Even if the MLB took every opportunity and made every change possible to speed up the pace of play, what would they actually fix? The game might be shorter, sure, maybe by 10 minutes or a half hour if they really push it, but that will not fix the issue itself.
Baseball is just a very time-consuming sport.
Each team in the MLB plays a game for the majority of days in the week. This happens every week until late September.
Baseball games are not like football games, which happen once a week and are peppered with time outs, injuries, reviewed calls and a million commercials in between. Apart from breaks every half inning and changes in pitchers, baseball is relatively continuous. While the pace of play causes that continuity to be extended, the truth is, even if the pace of play was faster, there would still be far too much baseball for people with their busy schedules to take the time to watch.

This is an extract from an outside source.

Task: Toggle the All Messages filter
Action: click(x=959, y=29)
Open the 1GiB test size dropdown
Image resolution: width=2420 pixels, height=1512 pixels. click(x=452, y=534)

That is not a problem the MLB can fix.
Instead, audiences need to realize having an abundance of baseball games is not something that pushes people away, but is simply an aspect of the sport that provides more opportunity to watch.
Baseball is played in a series of three or four games, meaning if someone wishes to watch a matchup between two specific teams, they have multiple chances to do that. Even if one cannot watch the entirety of a game, he/she can at least pop in for one or two innings. Rather than forsaking what used to be my favorite sport to watch due to my hectic schedule, I can spend the free time I have to watch half, maybe a full, inning of a Rangers game.
The length of baseball games cannot be regulated without removing positive aspects of the sport. People may be too busy see every baseball game or not have the time to even finish the games they start watching, but by tuning in during the minutes they have to spare, baseball can remain an important part of American culture.
America’s pastime may be declining in a nation where people have increasingly less time to pass, but if people realize watching baseball does not require a full commitment to every second of every game, it might just be saved.